Terrie and Mom, so glad you enjoyed (so glad I found the time in India to put this down in words). Check back in a few days, I’m working on a follow up of some of my favorite elephant photos.

sal

Excellent, moving post! Thanks for sharing…

Wow, what a lovely story. Great pics and looks like you had a blast. I’m headed that way in August and this looks like a great volunteer opportunity. Although the price is a bit steep I know its all for a good cause. Can you tell me about the yoga retreat your friend Stephanie went to in Koh Phangan?
Just stumbled onto your blog. Adding it to my RSS feed.

Haha, you paid $400 to clean up elephant poop! Just kidding, this looks cool. The third-to-the-last picture is gorgeous.

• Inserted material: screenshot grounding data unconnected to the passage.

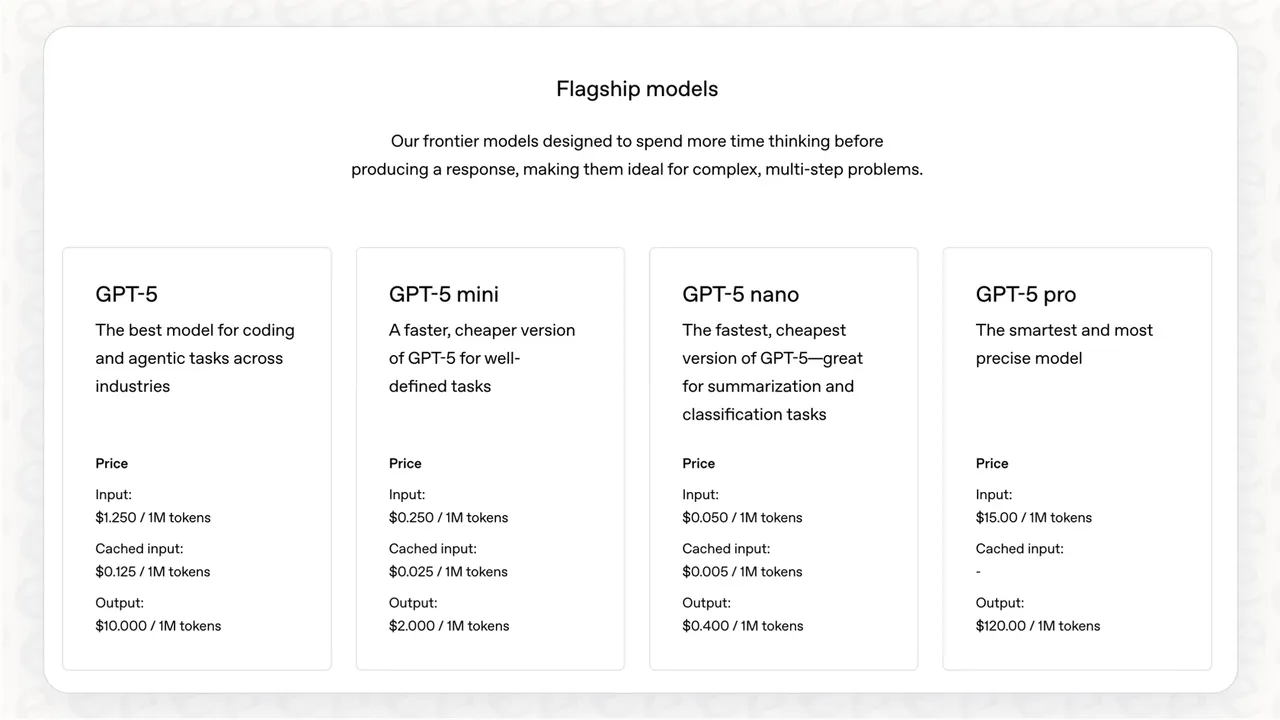Screen dimensions: 1280x720
Task: Click "The smartest and most precise model" description
Action: pyautogui.click(x=1064, y=344)
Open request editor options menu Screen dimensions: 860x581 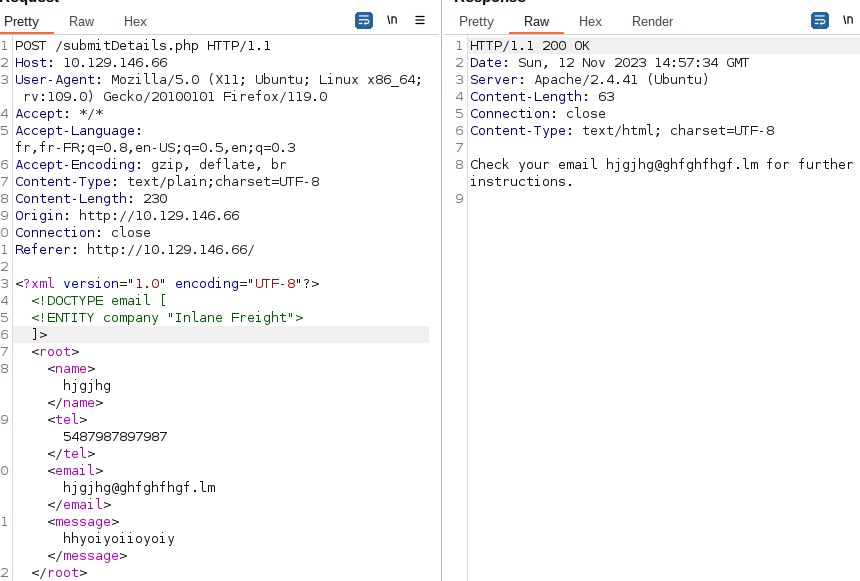click(419, 20)
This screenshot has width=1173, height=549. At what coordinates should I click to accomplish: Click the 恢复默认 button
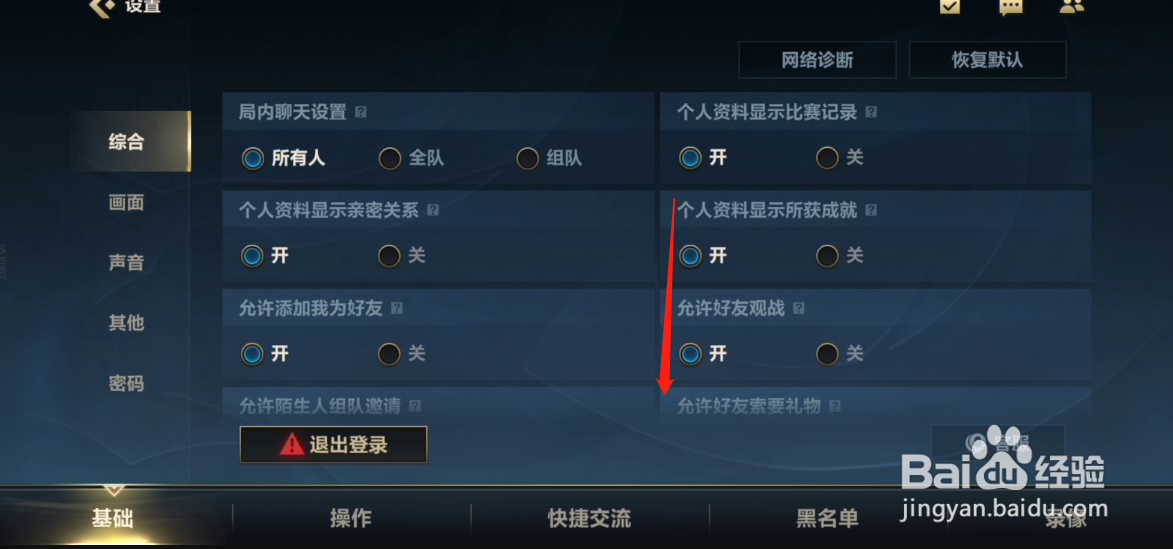pos(987,60)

This is an amazing experience. Just received your post card today and reading your blog post filled the gaps I wanted to ask you about your elephanty adventure. I must have been an elephant in a previous life because I love watermelons so much!:-) Thanks for sharing this great adventure and looking forward to reading the next.

Sal, glad you enjoyed.

Mica, added a link in the post to the yoga retreat that Stephanie attended, appropriately named: The Yoga Retreat. She’ll likely blog about the experience whenever the spirit moves her.

Joy, yup. More photos coming! Check back in a few days.

Visda, wow, it got there fast. Great timing. I kind of think of my blog posts as long form postcards, so it’s nice to hear it complemented the real deal.

Great article! It’s such a hard plight for these amazing creatures. Hopefully one day we will be able to see them in the wild again instead of volunteering to save them from extinction.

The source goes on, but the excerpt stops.